**Problem 1:** In the text on premature labor, how would you restate the paragraph beginning "The goal of treatment" more briefly while keeping its main facts?
**Problem 2:** Write out the text on premature labor word for word, from "Braxton Hicks contractions—" up to and including "not indicate labor.".
**Problem 3:**
Answer these questions from the text on premature labor:
(a) What are Braxton Hicks contractions sometimes called?
(b) What happens to the cervix during the delivery process?
(c) What must be done if chorioamnionitis develops?

**Text for analysis:**
Braxton Hicks contractions— Tightening of the uterus or abdomen that can occur throughout pregnancy. These contractions do not cause changes to the cervix and are sometimes called false labor or practice contractions.
Cervix— The opening at the bottom of the uterus, which dilates or opens in order for the fetus to pass into the vagina or birth canal during the delivery process.
Contraction— A tightening of the uterus during pregnancy. Contractions may or may not be painful and may or may not indicate labor.
The goal of treatment is to stop the premature labor and prevent the fetus from being delivered before it is full term. A first recommendation may be for the woman with premature contractions to lie down with feet elevated and to drink juice or other fluids. If contractions continue or increase, medical attention should be sought. In addition to bed rest, medical care may include intravenous fluids. Sometimes, this extra fluid is enough to stop contractions. In some cases, oral or injectable drugs like terbutaline sulfate, ritodrine, magnesium sulfate, or nifedipine must be given to stop the contractions. These are generally very effective; however, as with any drug therapy, there are risks of side effects. Some women may need to continue on medication for the duration of the pregnancy. Antibiotics may be prescribed if a vaginal or urinary tract infection is detected. If the membranes have already ruptured, it may be difficult or impossible to stop premature labor. If infection of the membranes that cover the fetus (chorioamnionitis) develops, the baby must be delivered.

**Extracted entries:**

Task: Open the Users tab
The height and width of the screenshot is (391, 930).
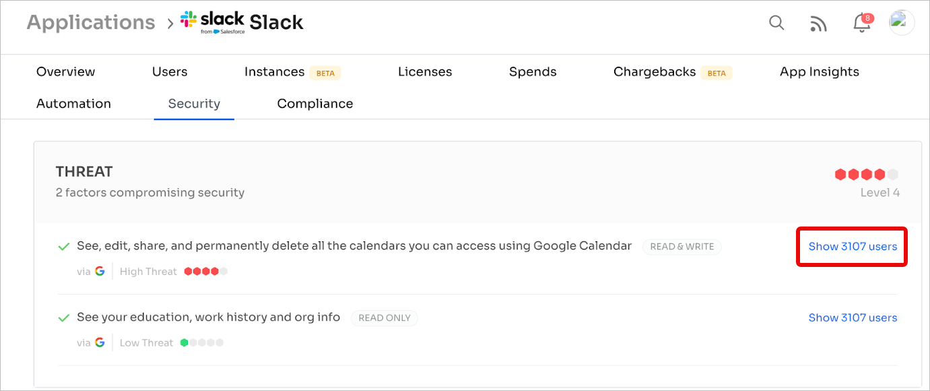Action: pos(170,72)
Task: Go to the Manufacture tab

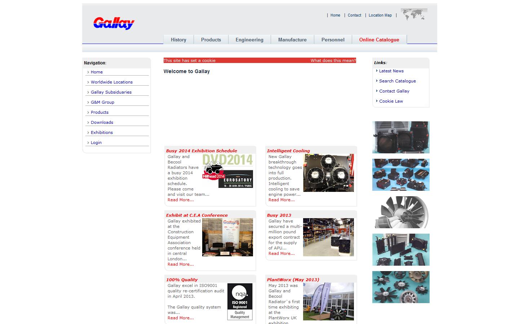Action: [292, 40]
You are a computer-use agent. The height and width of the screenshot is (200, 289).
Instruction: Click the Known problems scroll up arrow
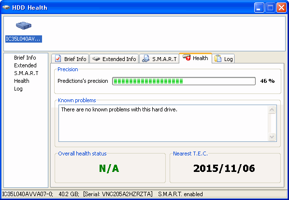click(x=272, y=110)
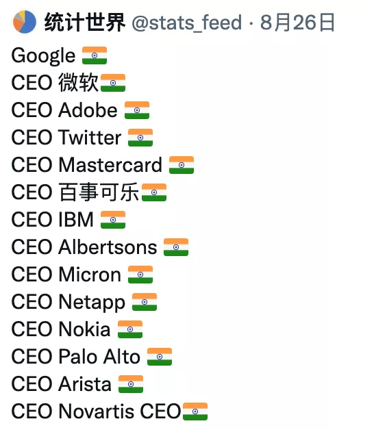
Task: Click the flag emoji beside Albertsons
Action: pyautogui.click(x=176, y=247)
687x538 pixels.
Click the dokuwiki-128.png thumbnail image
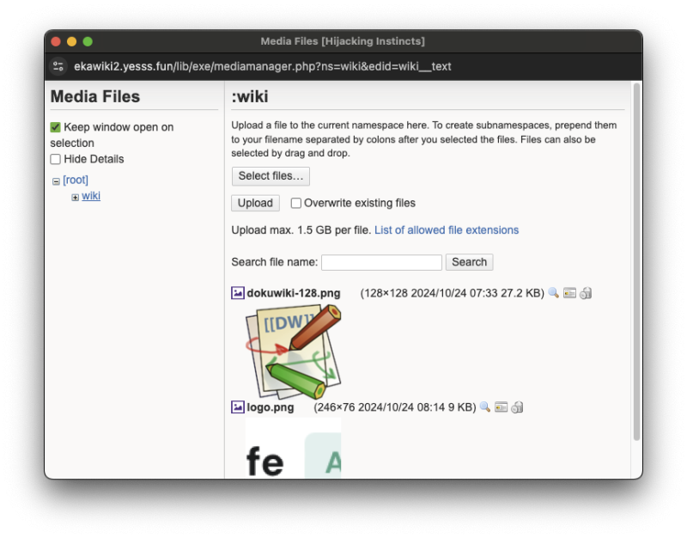(x=293, y=350)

**Task response 1:** Treatment aims to stop premature labor so the fetus is not delivered before full term. A woman with premature contractions may first be told to lie down with her feet raised and drink fluids. If contractions continue or increase, she should seek medical care, which may include bed rest and intravenous fluids. Sometimes the fluids alone stop contractions. In other cases, oral or injectable drugs such as terbutaline sulfate, ritodrine, magnesium sulfate, or nifedipine are needed. These drugs generally work well but carry a risk of side effects, and some women need them for the rest of the pregnancy. Antibiotics may be prescribed for a vaginal or urinary tract infection. Premature labor may be hard or impossible to stop if the membranes have ruptured. If the membranes covering the fetus become infected (chorioamnionitis), the baby must be delivered.

**Task response 2:**
Braxton Hicks contractions— Tightening of the uterus or abdomen that can occur throughout pregnancy. These contractions do not cause changes to the cervix and are sometimes called false labor or practice contractions.
Cervix— The opening at the bottom of the uterus, which dilates or opens in order for the fetus to pass into the vagina or birth canal during the delivery process.
Contraction— A tightening of the uterus during pregnancy. Contractions may or may not be painful and may or may not indicate labor.

**Task response 3:**
(a) False labor or practice contractions.
(b) It dilates, or opens, so the fetus can pass into the vagina, or birth canal.
(c) The baby must be delivered.